[Opening Excerpt section]

Interview
Exploring the Underground Forest -
A Conversation with Miriam Sentler and Kristof Reulens (2022)



Dutch artist Miriam Sentler (1994, DE) is one of the residents at Jester in 2022. In conversation with Kristof Reulens, the coordinator for arts and heritage at the City of Genk, and Jester’s curator Alicja Melzacka, she is sharing her research and looking back at her three-week long stay at the Emile van Dorenmuseum.




Alicja Melzacka:

Miriam, as an artist and researcher, you’ve been dealing with fossil fuel landscapes for a while. How did your previous experience translate into the context of Genk? What astonished you?

Miriam Sentler:

When I came to Genk I had certain expectations regarding mining sites. For several years, I have been researching the lignite industry in North-Rhine Westphalia, where the local forest is disappearing, ecosystems are being excavated, birds and people are being driven out of the landscape. As it turned out, Genk is an entirely different context. I was confronted with the fact that there is so much nature around in the first place. It has to do with the different ways in which lignite and black coal are extracted – the first one requires excavation of large pieces of landscape, so-called ‘strip mining’, while the latter is found deep underground. So, I was coming from a barren landscape in Germany to a rich, ‘new’ landscape in Genk.

During my stay here, I soon discovered a very different kind of relationship with the landscape. I became interested in the fact that a lot of what’s now considered ‘nature’ has emerged because of the industry. In Genk, we are historically talking about a heath landscape, where there weren’t many trees to begin with – most of them were planted for industrial purposes. The so-called ‘mine arboretum’ is one example of such industrialisation of nature, but also the forest management by the wood industry, or the planting of trees to prevent the sand drifts, which was practised already in the mediaeval ages. In fact, humans have always shaped nature around here.


AM

In this new context, what triggered your interest the most? Have you found a new line of inquiry while working in Genk?

[Closing Excerpt section]
[Opening Provided records section]

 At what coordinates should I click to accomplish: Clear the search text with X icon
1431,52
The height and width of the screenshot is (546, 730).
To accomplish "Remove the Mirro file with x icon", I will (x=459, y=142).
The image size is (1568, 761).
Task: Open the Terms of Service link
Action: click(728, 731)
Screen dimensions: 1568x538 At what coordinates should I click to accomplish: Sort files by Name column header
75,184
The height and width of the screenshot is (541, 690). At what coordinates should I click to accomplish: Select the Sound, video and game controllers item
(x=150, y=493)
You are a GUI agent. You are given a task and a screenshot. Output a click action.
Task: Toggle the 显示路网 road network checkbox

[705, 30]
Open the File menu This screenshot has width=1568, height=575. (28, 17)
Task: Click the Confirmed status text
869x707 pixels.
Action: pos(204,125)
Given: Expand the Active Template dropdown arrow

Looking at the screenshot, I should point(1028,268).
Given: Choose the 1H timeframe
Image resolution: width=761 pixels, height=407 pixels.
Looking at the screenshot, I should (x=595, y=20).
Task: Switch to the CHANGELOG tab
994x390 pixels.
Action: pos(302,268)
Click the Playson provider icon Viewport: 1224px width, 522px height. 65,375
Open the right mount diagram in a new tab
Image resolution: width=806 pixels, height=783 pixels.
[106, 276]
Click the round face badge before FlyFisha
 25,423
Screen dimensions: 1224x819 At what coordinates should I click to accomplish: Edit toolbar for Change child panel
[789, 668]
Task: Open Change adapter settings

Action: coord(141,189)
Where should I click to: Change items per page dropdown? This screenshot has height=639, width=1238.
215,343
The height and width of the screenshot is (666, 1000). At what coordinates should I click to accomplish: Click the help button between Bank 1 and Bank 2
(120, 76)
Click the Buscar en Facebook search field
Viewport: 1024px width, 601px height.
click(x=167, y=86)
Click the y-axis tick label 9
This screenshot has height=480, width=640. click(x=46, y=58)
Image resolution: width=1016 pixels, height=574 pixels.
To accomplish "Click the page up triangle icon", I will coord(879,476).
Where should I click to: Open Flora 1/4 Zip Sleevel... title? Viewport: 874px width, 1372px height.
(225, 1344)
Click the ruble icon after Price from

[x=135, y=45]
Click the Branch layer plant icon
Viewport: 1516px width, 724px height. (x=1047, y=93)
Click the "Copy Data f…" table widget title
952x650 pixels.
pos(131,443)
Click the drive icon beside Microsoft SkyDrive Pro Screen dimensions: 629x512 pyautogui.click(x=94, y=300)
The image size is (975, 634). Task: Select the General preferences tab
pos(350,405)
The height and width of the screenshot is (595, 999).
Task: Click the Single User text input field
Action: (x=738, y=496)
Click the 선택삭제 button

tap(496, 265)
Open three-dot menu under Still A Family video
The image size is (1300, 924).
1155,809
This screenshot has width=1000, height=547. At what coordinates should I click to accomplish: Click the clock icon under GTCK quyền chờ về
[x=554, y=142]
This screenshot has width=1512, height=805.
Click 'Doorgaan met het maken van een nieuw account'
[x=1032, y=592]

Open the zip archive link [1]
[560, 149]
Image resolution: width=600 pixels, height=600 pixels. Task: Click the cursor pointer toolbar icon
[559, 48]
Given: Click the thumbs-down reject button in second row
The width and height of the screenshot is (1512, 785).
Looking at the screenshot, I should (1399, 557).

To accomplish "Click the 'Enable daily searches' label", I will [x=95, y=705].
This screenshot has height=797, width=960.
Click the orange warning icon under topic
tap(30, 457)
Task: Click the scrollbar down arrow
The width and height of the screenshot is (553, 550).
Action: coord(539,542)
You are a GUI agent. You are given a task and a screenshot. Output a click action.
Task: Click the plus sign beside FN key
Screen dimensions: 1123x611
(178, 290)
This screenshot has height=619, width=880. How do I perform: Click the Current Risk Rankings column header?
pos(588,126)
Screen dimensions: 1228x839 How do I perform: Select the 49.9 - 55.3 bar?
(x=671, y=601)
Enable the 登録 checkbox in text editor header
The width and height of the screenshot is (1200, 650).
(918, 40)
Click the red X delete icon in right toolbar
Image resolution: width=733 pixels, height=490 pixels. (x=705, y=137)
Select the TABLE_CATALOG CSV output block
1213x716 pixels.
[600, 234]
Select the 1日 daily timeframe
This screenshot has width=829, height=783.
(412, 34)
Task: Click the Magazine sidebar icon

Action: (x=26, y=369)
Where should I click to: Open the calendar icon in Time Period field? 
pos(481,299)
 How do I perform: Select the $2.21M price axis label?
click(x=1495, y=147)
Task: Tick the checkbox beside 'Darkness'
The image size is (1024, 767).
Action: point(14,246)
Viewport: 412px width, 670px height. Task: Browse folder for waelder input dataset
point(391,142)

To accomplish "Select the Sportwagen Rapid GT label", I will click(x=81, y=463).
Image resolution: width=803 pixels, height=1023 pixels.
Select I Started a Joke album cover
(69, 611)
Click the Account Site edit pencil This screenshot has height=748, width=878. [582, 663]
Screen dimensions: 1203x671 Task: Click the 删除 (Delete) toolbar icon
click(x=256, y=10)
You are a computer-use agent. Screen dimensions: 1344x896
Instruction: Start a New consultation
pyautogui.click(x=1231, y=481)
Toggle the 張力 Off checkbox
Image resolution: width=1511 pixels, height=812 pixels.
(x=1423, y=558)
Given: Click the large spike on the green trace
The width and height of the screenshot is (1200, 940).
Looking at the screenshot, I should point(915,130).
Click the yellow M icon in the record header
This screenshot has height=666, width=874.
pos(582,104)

[Closing Provided records section]

## Activity list
1. Echo the part of the interview that opens with the words containing "During my stay" and closes with "nature around here.".
2. According to the interview, in which region has Miriam Sentler been researching the lignite industry for several years?
3. Summarize the interview in two sentences.

## Answers for the tasks
1.
During my stay here, I soon discovered a very different kind of relationship with the landscape. I became interested in the fact that a lot of what’s now considered ‘nature’ has emerged because of the industry. In Genk, we are historically talking about a heath landscape, where there weren’t many trees to begin with – most of them were planted for industrial purposes. The so-called ‘mine arboretum’ is one example of such industrialisation of nature, but also the forest management by the wood industry, or the planting of trees to prevent the sand drifts, which was practised already in the mediaeval ages. In fact, humans have always shaped nature around here.

2. North-Rhine Westphalia.

3. Dutch artist Miriam Sentler, a 2022 resident at Jester, talks with Kristof Reulens and curator Alicja Melzacka about her research and her three-week stay at the Emile van Dorenmuseum. Coming from research on lignite strip mining in North-Rhine Westphalia, she found Genk, where black coal lies deep underground, rich in nature, though much of it, like its trees, was planted for industrial purposes, since humans have always shaped nature there.